Para ejemplificar lo que les acabo de decir, hagamos un viaje breve al pasado y traigamos a colación a Vincent Willem van Gogh, quien fue uno de los principales exponentes del post impresionismo. Los expertos aseguran que pintó alrededor de 900 cuadros y realizó más de 1600 dibujos. Cabe decir que no era el más sociable en sus círculos. Sin embargo, por medio de sus obras se relacionaba con los demás; se hacía “escuchar”, dejaba su legado.

¿Cuántas personas no han querido imitar a van Gogh en alguno o en la totalidad de sus rasgos artísticos? Y es aquí donde comienzo a explicar a ustedes por qué tendemos a copiarnos entre nosotros.

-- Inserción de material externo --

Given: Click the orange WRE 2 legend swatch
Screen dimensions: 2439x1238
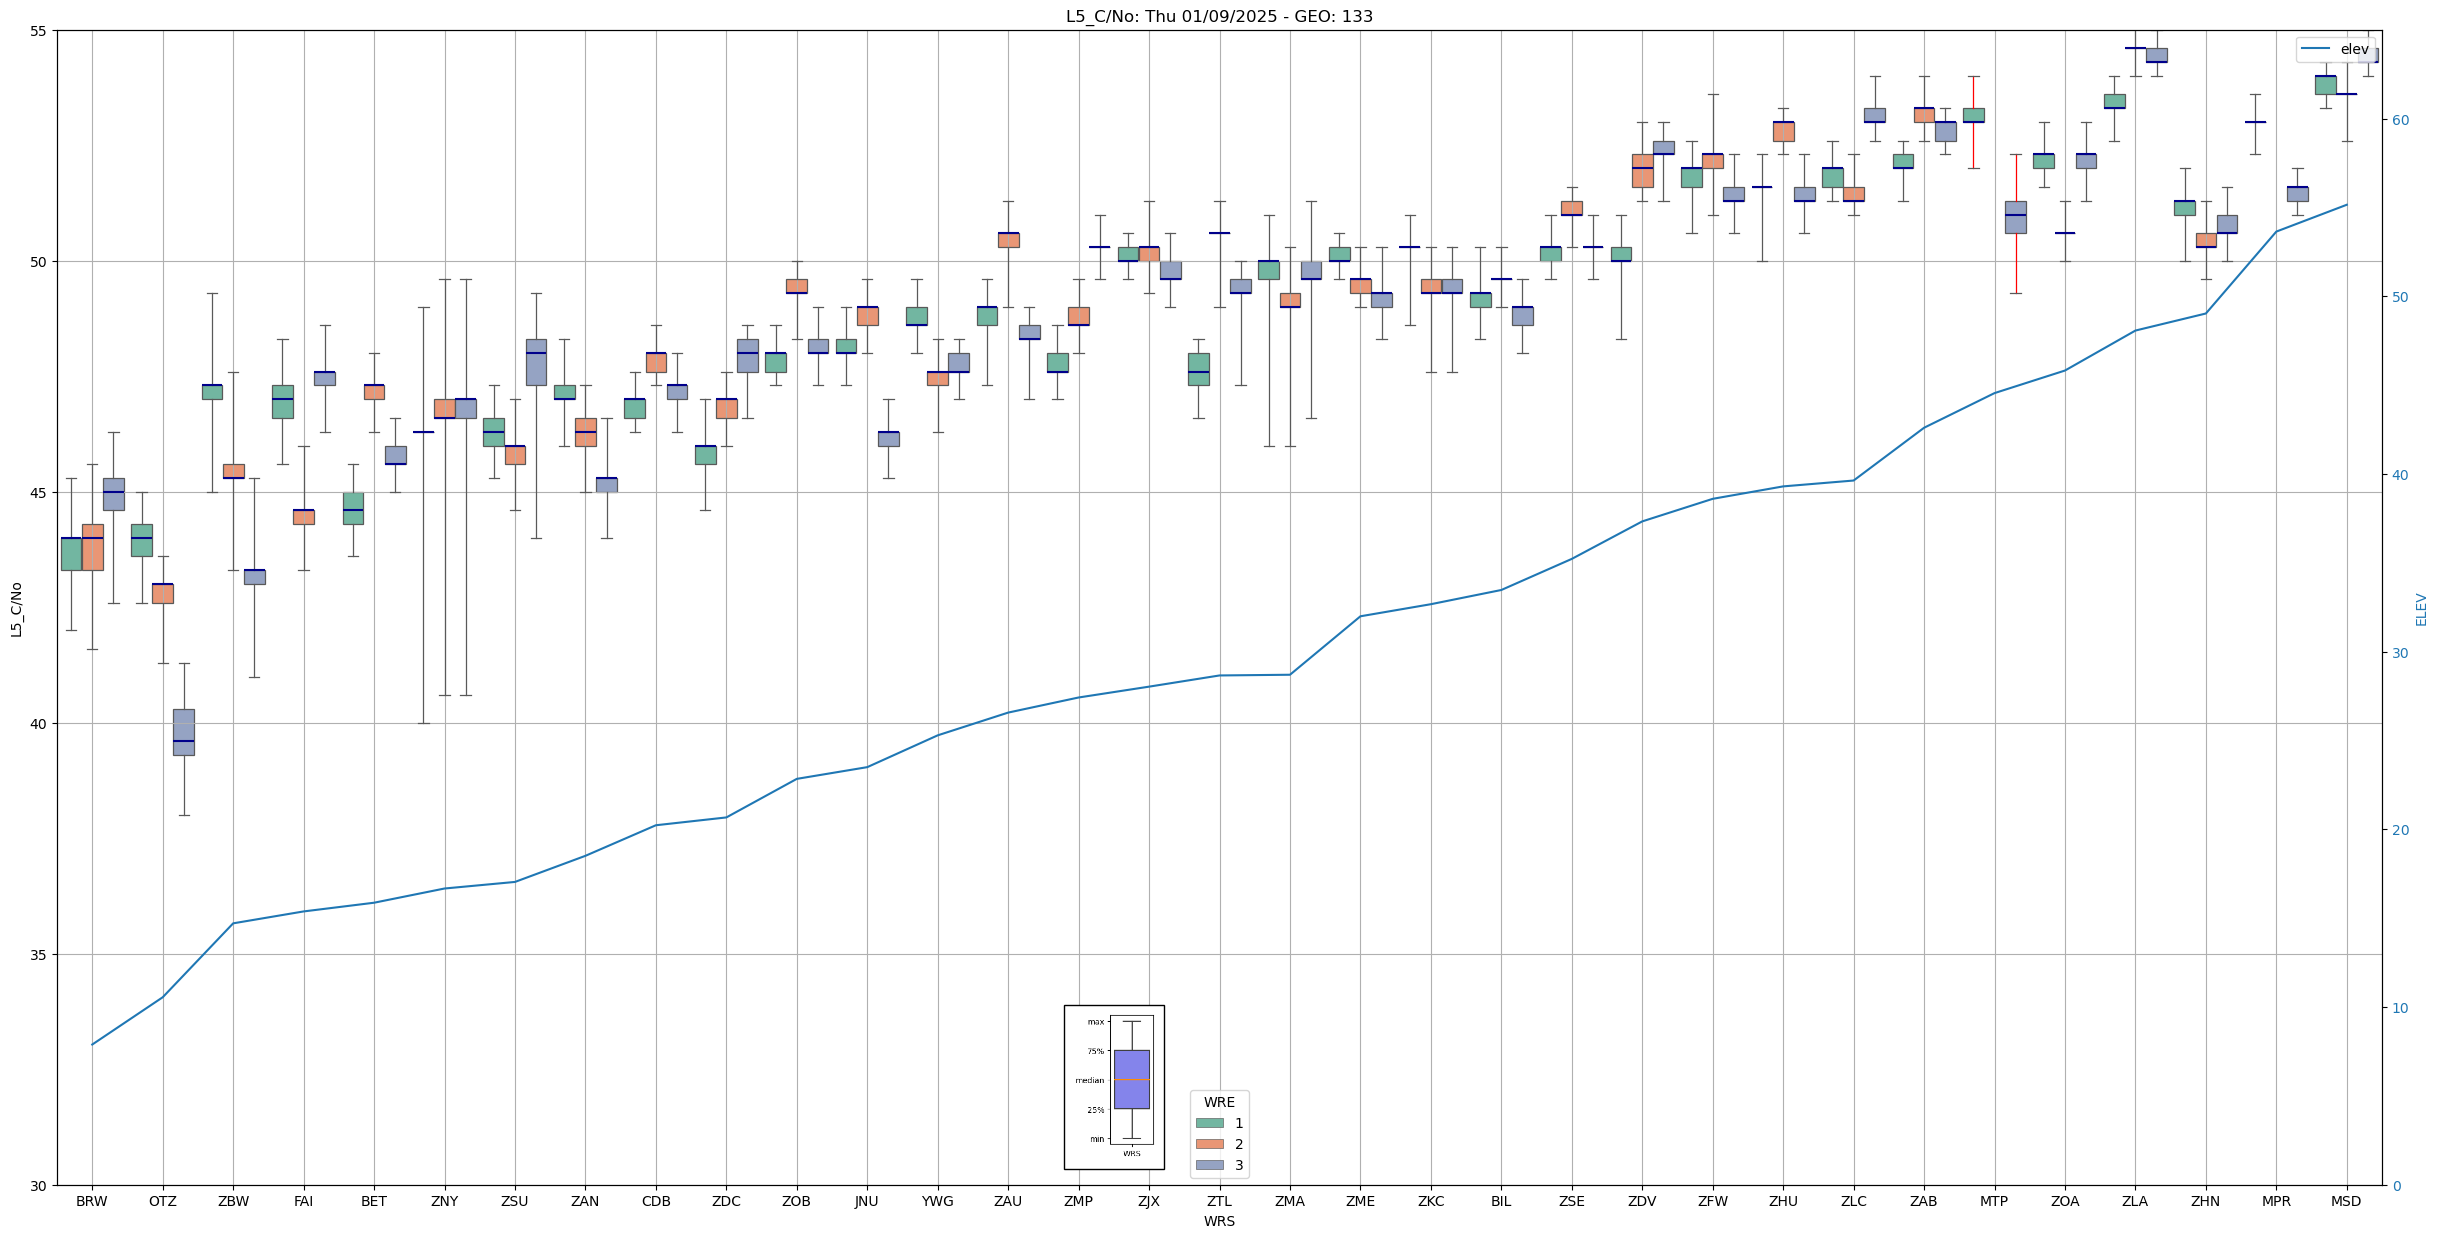Looking at the screenshot, I should pos(1209,1144).
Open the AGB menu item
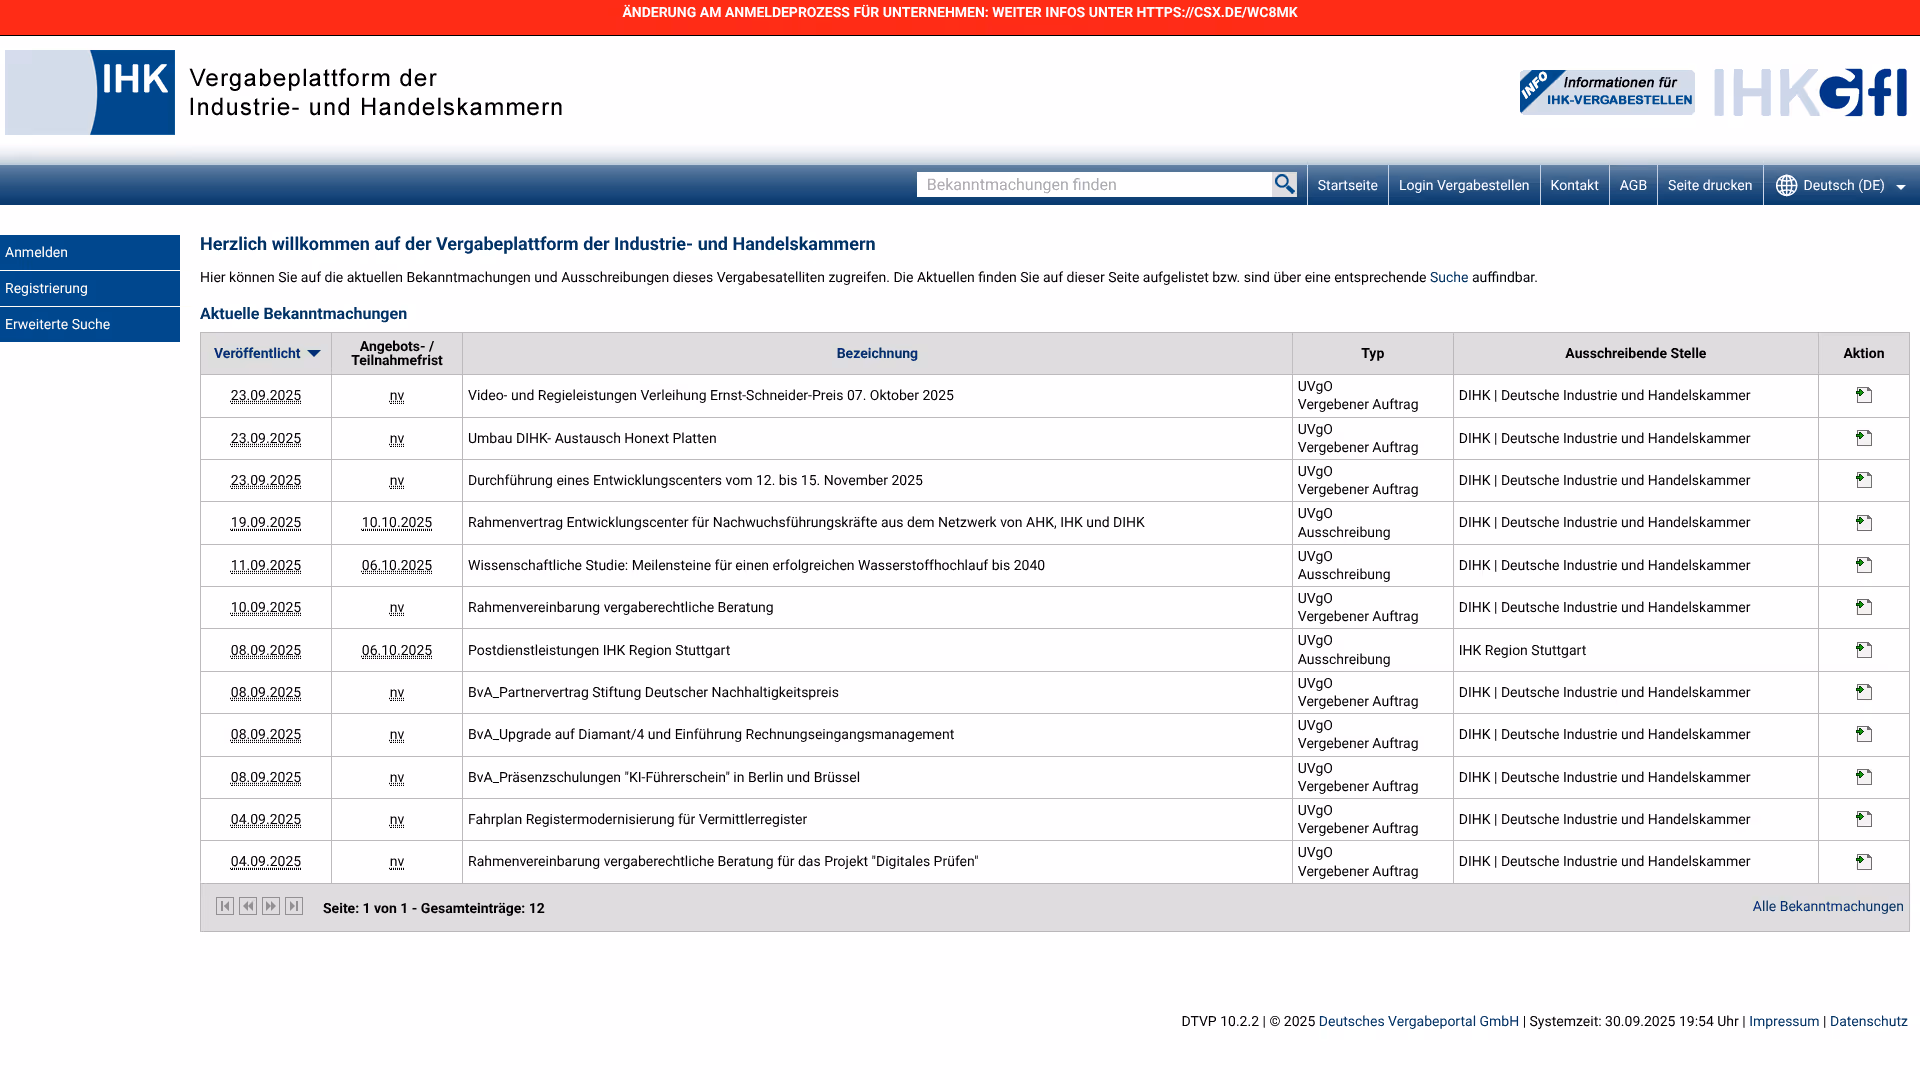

El cerebro hace una asociación entre colores, aromas, texturas. Esto, para poder defenderse ante las eventuales amenazas que podrían poner en riesgo la vida del ser humano.

 

Si ustedes, queridas y queridos lectores, observan a un bebé de escasos meses de edad, podrán darse cuenta que al mirar a su mamá mientras ella le habla, él verá los labios de ella moviéndose y tratará de imitarla hasta lograr hacer un sonido.

Cuando los bebés nos sonríen, no es que siempre seamos de su total agrado. Así que no nos emocionemos aún. Lo que pasa es que están imitando lo que ven en nosotros. Esto se llama “efecto espejo”. El cerebro lo hace como asociación de lo que es aceptable o no. Y no estoy hablado de la moral o de lo políticamente correcto (este tema lo abordaré en otra columna).

A lo largo del desarrollo humano, nuestra especie va adaptándose a sus entornos; como primer núcleo social tenemos a la familia. Imitamos aquella persona con la cual nos sentimos más identificados; en muchos casos es nuestra mamá, en otros nuestro papá o algún hermano.

Imitamos lo que vemos hacer a los demás, lo que les oímos decir o lo que nos parece que sienten. Todo lo vemos, todo lo percibimos. Imitamos las modas, las tendencias políticas e incluso la indignación y el desasosiego. Lo hacemos desde que nacemos y, en general, no dejamos de hacerlo nunca, porque es un mecanismo de defensa. Necesitamos sentir que somos, como dirían algunos, parte de “la manada” (en tantos animales racionales), parte del grupo social.

No por nada el éxito en las modas, las cuales, cabe mencionar, se repiten una y otra vez. Casi no hay creatividad; lo creativo está fuera de lo común y, por lo mismo, generalmente es atacado, señalado, hecho a un lado, porque es distinto, diferente, tiene vida propia.

Por eso, tendemos a imitarnos, a copiarnos entre nosotros. Así que no se desconcierten ni se molesten si alguien les copia; recuerden que lo que quiere es que lo acepten.